Most world leaders have gotten the message that if catastrophe is to be averted, GHG emisions must be reduced. Biden pledged that the US would cut its emissions 50 to 52% below 2005 levels by 2030. Japan pledged to cut 44% below 2005 levels by 2030. Canada committing to a 40 to 45% cut below 2005 levels by 2030. Great Britain pledged to cut emissions 78% below 1990 levels by 2035. But other major emitters such as Australia, India and Russia have yet to offer significant new pledges.
To avoid many of the most catastrophic risks of climate change, such as the collapse of polar ice sheets or widespread crop failures, scientists have said that the world likely needs to zero out emissions from fossil fuels and deforestation by around mid-century. “If the ultimate goal is zero emissions, then the metric we really care about is how quickly countries can get to zero,” said Kate Larsen, a director at Rhodium Group, an energy research and consulting firm.
Many lower-income countries still expect their emissions to either plateau or keep rising over the next decade. China, the world’s largest emitter of GHG, has stated that its emissions will continue to grow until around 2030. Thereafter, the country will aim for net zero emissions by 2060. China’s justification is that it was slower to industrialize than the US and Europe, and therefore needs more time to transition from fossil fuels like coal.
Similarly, India has not set a date for its emissions peak, though it has announced goals for increasing the use of cleaner energy sources and slowing its growth of fossil-fuel consumption.

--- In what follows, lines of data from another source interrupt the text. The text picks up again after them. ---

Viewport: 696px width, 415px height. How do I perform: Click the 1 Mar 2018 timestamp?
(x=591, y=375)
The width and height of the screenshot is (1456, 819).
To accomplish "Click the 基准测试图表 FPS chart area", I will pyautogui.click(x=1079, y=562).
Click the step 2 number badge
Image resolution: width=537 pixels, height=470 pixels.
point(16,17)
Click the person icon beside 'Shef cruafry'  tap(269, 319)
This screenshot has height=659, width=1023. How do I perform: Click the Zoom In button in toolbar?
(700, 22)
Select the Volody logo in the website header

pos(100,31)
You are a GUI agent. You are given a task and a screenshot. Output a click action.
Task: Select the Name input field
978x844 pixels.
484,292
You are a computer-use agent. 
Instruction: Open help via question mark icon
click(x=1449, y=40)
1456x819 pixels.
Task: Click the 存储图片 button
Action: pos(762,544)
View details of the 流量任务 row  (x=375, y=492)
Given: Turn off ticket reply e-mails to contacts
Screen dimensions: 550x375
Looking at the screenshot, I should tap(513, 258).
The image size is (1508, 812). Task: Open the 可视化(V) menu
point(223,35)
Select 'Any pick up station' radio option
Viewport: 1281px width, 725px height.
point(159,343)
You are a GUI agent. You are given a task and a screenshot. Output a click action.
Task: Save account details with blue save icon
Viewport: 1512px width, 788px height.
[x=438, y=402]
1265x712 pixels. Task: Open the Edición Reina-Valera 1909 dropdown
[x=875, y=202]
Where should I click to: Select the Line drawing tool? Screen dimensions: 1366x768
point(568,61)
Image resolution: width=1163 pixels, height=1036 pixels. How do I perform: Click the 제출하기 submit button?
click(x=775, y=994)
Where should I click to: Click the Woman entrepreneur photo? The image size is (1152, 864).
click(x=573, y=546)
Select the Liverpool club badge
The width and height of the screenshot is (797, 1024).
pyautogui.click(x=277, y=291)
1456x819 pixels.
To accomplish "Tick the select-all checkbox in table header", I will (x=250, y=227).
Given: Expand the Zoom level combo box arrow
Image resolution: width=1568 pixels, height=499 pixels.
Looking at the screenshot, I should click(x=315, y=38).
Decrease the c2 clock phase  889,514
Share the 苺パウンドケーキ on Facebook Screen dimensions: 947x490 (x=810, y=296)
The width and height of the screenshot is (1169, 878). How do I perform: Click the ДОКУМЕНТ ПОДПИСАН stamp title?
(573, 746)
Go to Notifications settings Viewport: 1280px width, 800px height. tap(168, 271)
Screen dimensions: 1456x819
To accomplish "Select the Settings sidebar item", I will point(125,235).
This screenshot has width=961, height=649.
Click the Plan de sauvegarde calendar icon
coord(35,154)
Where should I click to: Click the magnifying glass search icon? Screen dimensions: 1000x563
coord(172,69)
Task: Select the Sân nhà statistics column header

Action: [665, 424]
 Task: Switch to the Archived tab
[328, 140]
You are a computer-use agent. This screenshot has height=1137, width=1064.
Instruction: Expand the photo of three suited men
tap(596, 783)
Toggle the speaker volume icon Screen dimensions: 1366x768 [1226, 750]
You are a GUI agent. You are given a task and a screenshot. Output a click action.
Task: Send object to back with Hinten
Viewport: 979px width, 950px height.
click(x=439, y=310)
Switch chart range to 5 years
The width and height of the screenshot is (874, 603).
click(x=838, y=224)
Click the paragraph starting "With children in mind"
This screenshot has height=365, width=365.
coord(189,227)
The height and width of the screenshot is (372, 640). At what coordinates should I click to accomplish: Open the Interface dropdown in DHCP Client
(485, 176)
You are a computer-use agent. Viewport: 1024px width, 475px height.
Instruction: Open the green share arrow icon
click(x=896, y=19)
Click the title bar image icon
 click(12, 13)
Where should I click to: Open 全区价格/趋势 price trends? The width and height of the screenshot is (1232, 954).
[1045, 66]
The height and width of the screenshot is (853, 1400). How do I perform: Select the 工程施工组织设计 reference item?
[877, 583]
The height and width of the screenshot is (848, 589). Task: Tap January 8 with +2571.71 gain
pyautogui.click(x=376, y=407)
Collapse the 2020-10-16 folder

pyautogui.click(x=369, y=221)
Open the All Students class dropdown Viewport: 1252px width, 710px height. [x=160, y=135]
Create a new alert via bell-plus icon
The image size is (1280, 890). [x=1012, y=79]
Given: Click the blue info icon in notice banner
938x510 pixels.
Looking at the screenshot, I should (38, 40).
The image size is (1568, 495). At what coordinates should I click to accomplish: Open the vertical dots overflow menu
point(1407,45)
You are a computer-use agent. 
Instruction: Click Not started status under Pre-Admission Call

India’s position is that it is much poorer than the US or Europe and it is unfair to hold them to the same standard.
If the US and China were to meet their stated climate goals, US per capita emissions would decline and equal China’s rising level by 2030, the Rhodium Group estimated. Both countries’ per capita emissions would still be twice that of Europe’s and nearly four times that of India’s. Currently, the US uses far more fossil fuels per person than almost any other country in the world.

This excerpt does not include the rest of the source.